___ DATASET

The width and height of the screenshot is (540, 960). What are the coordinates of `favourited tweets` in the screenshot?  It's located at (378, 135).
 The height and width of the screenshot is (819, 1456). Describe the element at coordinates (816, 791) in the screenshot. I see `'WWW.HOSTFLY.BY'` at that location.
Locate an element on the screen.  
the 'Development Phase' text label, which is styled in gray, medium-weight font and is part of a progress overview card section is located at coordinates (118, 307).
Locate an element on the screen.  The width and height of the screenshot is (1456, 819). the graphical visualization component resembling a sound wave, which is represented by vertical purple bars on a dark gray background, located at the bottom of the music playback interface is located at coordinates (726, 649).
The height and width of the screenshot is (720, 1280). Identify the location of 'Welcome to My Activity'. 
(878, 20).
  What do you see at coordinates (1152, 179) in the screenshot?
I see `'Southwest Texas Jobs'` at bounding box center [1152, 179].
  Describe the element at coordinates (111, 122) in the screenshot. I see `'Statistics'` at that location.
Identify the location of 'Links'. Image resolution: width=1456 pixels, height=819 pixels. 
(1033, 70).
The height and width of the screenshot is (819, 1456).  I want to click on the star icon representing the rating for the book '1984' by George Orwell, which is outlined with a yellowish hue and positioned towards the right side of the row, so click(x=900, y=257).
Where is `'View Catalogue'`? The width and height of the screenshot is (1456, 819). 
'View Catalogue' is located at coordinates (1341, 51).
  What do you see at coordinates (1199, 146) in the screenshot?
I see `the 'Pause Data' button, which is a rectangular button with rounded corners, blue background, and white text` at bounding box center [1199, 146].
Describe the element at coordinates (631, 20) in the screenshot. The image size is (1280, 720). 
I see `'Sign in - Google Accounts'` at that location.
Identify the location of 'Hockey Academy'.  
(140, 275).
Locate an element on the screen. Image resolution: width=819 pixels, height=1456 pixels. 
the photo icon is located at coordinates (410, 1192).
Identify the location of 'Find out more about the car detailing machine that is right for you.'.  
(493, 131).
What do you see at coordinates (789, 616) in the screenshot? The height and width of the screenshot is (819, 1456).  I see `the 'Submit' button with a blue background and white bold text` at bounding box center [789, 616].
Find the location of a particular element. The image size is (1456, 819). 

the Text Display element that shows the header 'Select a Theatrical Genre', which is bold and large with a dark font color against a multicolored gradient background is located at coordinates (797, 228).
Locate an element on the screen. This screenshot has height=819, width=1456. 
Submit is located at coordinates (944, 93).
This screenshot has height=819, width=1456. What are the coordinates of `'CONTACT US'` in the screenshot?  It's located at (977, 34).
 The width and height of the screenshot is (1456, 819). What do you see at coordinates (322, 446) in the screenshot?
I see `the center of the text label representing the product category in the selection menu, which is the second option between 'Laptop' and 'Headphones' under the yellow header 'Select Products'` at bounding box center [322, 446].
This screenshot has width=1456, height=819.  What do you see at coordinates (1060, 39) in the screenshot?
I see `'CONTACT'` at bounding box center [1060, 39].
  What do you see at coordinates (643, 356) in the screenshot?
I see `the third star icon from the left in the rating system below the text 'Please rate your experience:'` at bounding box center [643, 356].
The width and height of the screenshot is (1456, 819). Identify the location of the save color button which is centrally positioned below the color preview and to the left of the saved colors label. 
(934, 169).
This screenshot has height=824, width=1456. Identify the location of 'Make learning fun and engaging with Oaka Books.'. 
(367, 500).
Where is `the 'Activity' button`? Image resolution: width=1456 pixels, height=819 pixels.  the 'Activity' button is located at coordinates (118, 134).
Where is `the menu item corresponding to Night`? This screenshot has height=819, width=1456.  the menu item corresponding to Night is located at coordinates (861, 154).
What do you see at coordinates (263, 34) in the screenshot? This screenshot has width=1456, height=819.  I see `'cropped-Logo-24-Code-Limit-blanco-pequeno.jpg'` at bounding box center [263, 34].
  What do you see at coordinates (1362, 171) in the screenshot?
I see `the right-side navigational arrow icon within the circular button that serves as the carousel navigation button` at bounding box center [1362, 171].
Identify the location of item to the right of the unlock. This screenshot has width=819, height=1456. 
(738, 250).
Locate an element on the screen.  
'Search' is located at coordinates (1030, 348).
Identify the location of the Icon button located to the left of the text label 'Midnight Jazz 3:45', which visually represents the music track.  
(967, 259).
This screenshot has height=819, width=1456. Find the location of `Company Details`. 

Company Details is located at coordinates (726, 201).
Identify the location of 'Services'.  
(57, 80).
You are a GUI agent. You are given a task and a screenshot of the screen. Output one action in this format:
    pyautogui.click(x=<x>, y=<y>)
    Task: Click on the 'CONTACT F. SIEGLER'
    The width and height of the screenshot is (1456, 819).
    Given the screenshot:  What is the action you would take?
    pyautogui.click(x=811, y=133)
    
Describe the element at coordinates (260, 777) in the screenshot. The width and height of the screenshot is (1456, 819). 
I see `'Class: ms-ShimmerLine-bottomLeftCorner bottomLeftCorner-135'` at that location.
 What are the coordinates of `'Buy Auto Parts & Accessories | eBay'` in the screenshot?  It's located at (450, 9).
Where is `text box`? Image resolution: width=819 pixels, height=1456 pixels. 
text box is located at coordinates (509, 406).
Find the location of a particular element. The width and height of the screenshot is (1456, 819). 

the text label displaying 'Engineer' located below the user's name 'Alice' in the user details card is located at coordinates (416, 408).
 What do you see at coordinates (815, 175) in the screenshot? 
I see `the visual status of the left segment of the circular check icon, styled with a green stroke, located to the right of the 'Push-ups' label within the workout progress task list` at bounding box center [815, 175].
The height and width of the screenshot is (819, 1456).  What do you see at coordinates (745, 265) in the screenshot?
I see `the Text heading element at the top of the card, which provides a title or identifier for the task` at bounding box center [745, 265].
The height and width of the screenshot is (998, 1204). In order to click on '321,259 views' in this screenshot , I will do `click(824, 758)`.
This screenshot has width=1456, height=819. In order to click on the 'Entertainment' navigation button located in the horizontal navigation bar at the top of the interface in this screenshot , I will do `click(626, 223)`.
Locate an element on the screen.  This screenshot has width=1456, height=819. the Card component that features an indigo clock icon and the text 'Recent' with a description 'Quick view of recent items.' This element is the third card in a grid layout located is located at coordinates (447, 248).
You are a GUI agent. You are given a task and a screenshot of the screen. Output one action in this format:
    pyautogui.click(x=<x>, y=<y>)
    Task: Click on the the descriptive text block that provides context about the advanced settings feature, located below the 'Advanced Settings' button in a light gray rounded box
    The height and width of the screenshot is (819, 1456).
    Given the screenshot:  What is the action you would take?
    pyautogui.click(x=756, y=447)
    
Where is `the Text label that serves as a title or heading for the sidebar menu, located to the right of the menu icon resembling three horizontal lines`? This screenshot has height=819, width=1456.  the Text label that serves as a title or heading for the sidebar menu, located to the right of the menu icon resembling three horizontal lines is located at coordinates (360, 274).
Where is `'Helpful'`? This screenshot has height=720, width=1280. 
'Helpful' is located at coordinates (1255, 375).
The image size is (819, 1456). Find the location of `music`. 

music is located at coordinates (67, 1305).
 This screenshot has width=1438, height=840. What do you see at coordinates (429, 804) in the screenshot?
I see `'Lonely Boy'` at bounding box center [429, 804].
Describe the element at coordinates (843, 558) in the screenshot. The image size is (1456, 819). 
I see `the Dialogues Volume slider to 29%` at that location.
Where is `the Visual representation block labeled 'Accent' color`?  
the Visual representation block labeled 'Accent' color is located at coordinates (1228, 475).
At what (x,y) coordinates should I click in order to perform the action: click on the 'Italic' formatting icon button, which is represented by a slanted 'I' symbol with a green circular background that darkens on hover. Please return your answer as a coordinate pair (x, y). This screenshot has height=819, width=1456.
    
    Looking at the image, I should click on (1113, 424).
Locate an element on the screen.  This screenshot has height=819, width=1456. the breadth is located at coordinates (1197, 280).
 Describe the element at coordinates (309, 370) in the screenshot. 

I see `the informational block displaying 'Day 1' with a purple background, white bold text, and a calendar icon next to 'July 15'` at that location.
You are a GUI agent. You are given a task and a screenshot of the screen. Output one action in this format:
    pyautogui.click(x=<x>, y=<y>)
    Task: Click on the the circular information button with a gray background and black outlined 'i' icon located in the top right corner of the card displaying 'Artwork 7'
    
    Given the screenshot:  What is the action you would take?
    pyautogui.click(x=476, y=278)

______

Update the listing from its beginning through the line containing "coordinates (726, 649).", replacing "favourited tweets" with "saved tweets". Give those lines back with no other changes.

The width and height of the screenshot is (540, 960). What are the coordinates of `saved tweets` in the screenshot?  It's located at (378, 135).
 The height and width of the screenshot is (819, 1456). Describe the element at coordinates (816, 791) in the screenshot. I see `'WWW.HOSTFLY.BY'` at that location.
Locate an element on the screen.  
the 'Development Phase' text label, which is styled in gray, medium-weight font and is part of a progress overview card section is located at coordinates (118, 307).
Locate an element on the screen.  The width and height of the screenshot is (1456, 819). the graphical visualization component resembling a sound wave, which is represented by vertical purple bars on a dark gray background, located at the bottom of the music playback interface is located at coordinates (726, 649).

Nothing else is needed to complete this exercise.